== TASK TO CARRY OUT ==
The lines to copy are those in the records below that hold the word "from".

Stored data
__________________________________________________
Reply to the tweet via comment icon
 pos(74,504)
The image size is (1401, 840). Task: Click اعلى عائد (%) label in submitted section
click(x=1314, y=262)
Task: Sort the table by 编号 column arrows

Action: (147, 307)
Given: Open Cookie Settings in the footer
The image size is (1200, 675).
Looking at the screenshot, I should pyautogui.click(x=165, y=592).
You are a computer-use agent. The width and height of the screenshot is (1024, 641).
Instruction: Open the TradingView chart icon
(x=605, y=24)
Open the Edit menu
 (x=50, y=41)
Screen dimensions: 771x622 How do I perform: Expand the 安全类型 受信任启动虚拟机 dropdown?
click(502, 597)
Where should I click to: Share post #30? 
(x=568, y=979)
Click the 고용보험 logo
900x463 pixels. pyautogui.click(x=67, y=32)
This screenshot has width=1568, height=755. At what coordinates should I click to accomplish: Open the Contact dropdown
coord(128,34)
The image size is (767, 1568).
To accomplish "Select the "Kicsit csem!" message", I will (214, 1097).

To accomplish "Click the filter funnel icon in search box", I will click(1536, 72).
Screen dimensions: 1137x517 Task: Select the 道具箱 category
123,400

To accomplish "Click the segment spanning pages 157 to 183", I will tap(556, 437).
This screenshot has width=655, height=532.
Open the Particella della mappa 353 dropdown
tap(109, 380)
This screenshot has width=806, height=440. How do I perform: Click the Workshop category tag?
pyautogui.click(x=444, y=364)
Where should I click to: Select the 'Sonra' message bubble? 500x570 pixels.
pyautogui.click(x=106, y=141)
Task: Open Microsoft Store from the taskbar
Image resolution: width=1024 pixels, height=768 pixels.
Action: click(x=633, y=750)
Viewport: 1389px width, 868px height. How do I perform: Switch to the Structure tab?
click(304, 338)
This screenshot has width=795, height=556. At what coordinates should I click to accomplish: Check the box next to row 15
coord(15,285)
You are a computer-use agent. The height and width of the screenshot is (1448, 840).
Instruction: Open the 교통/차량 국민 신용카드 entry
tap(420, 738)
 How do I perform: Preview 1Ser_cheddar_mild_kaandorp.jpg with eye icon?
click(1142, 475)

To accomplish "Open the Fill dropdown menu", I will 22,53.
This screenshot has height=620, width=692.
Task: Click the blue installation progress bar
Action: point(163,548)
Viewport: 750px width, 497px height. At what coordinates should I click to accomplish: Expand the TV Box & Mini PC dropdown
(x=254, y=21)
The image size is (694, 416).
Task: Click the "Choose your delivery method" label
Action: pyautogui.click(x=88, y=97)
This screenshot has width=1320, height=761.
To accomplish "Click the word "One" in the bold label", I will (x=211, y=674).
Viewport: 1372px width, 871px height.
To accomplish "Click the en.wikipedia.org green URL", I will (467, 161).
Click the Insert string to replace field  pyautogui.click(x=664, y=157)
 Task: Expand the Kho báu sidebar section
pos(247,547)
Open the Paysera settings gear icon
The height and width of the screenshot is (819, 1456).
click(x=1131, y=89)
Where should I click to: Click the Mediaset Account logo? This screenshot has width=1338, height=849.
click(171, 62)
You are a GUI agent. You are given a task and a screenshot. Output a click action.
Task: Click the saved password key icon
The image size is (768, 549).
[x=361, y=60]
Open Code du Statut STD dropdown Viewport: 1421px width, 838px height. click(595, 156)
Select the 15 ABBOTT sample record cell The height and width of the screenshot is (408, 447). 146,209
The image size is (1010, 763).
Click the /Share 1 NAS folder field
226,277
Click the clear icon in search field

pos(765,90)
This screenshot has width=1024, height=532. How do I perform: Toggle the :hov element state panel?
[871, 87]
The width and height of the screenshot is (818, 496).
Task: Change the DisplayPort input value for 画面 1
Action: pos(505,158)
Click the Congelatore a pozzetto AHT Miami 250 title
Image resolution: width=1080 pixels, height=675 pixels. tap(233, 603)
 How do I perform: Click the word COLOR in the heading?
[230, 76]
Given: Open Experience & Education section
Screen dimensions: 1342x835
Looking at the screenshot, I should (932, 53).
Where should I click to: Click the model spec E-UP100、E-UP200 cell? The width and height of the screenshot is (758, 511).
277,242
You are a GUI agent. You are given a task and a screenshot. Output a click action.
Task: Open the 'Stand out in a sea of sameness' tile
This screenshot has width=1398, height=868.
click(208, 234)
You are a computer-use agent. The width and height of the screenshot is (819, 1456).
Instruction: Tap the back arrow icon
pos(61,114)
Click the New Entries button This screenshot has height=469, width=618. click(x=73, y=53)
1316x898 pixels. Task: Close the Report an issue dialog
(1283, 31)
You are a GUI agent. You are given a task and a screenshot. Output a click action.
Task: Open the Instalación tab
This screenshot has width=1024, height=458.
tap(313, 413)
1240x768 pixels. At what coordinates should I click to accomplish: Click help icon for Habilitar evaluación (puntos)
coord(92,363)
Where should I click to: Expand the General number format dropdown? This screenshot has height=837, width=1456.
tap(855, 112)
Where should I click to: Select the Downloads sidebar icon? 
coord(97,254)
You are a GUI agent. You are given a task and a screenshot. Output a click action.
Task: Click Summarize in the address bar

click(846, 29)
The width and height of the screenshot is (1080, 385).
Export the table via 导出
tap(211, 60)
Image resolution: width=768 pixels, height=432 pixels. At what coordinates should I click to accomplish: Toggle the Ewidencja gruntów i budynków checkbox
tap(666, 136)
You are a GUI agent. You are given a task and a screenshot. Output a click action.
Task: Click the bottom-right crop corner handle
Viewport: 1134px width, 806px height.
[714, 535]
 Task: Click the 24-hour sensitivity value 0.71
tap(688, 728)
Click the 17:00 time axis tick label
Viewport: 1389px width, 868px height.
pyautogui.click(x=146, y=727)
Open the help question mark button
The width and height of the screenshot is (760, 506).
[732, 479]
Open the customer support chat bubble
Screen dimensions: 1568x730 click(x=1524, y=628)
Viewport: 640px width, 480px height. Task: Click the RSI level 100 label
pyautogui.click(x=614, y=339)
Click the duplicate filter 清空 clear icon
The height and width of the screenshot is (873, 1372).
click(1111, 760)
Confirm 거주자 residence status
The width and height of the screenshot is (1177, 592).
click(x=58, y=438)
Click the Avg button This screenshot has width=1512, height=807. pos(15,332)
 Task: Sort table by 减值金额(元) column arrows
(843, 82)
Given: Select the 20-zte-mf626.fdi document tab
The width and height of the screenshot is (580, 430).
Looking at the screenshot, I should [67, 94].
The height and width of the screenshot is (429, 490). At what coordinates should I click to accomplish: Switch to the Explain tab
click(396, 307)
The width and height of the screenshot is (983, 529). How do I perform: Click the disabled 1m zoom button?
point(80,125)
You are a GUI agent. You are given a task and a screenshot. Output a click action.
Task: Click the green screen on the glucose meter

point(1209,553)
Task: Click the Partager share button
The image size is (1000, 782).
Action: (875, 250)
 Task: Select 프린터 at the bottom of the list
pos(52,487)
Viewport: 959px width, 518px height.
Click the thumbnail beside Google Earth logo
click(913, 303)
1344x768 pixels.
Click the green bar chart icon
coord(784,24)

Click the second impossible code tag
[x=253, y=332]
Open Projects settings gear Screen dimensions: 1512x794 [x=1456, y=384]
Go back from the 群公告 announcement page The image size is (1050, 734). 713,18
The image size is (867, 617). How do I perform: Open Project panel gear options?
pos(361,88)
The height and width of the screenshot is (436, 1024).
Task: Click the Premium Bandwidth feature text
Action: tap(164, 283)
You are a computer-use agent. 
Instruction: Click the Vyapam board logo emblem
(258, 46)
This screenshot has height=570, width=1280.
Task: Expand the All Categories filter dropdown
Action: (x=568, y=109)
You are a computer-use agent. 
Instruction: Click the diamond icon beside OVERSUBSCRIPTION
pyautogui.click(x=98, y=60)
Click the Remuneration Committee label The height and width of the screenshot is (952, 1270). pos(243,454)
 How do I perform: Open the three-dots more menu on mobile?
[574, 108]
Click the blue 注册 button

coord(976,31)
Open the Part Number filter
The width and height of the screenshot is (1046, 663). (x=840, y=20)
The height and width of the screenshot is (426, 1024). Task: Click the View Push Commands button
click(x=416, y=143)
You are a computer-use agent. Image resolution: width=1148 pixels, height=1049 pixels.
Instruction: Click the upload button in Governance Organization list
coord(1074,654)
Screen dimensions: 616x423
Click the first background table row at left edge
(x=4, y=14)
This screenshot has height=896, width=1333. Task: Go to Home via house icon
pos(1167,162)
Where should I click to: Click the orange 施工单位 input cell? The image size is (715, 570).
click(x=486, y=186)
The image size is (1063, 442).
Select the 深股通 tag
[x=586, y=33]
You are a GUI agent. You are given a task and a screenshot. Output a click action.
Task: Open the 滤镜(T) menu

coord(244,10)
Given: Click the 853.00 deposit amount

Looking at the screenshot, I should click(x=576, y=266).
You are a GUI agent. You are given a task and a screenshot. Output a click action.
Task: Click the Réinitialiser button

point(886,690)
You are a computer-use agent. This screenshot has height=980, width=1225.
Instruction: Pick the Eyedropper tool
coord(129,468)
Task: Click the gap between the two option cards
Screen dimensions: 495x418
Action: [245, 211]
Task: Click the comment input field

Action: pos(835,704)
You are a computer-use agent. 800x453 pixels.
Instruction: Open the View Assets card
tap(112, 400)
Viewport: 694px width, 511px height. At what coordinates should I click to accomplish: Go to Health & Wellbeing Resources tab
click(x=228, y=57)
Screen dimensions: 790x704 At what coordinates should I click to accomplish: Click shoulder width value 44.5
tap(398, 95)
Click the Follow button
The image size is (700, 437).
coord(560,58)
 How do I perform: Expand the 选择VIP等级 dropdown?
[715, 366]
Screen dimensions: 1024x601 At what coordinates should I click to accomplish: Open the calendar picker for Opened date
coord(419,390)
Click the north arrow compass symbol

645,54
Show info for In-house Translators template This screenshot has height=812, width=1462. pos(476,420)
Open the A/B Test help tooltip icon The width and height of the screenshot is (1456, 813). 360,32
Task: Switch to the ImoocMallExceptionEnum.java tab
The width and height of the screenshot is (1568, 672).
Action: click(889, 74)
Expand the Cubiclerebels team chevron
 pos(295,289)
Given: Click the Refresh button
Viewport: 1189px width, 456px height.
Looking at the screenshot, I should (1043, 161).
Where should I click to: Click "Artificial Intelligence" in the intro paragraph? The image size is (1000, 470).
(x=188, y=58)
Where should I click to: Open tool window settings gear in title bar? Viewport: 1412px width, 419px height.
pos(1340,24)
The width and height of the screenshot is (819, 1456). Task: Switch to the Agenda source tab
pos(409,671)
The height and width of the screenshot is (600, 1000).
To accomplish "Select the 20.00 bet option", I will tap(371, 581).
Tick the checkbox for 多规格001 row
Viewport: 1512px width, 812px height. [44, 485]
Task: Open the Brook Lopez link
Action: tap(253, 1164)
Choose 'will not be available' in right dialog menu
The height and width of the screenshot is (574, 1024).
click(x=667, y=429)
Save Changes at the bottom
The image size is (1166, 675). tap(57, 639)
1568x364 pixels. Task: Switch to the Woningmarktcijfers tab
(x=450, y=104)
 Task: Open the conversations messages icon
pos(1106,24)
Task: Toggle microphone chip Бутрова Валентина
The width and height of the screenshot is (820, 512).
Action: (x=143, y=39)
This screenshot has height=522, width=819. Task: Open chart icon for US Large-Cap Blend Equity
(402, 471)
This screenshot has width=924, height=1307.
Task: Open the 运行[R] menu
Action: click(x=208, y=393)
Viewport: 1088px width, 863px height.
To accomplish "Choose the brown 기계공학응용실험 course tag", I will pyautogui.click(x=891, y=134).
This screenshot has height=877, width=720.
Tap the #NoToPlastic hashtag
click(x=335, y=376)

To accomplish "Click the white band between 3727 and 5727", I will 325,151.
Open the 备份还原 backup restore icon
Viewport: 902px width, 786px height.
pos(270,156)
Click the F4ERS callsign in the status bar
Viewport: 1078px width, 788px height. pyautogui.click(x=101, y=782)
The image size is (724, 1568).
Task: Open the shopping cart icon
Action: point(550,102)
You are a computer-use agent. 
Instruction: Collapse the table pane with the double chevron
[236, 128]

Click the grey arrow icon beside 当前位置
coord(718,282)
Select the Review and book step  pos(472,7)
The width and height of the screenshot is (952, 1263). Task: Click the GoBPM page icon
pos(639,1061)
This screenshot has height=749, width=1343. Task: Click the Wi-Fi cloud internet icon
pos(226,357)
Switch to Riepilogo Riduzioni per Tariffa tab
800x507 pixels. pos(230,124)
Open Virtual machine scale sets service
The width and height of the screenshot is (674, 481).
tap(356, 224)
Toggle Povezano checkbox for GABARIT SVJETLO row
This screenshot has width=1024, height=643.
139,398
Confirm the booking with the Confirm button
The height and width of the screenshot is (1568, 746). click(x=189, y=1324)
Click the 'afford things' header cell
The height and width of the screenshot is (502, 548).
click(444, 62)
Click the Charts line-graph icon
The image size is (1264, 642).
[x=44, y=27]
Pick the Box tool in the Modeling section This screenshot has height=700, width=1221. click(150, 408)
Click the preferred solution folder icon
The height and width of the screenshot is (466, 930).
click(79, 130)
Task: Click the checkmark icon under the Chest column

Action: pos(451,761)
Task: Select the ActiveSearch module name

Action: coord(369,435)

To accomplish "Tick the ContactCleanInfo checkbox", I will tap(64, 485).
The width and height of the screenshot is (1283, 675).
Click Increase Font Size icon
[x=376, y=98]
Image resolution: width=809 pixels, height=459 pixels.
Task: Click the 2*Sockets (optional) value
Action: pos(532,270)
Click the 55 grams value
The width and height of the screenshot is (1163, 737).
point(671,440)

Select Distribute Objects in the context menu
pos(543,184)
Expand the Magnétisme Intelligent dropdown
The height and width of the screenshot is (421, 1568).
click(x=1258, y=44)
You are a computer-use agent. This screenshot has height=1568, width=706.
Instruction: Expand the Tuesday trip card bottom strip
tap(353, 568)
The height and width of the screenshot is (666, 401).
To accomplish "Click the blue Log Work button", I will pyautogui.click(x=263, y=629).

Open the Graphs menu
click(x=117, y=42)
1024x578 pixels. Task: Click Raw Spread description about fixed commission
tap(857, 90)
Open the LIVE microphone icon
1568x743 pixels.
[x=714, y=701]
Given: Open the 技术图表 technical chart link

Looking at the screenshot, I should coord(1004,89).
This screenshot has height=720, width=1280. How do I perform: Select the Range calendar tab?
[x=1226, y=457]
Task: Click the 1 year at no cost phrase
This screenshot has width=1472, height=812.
__________________________________________________
== ANSWER TO THIS TASK ==
Task: Open Microsoft Store from the taskbar
Go back from the 群公告 announcement page The image size is (1050, 734). 713,18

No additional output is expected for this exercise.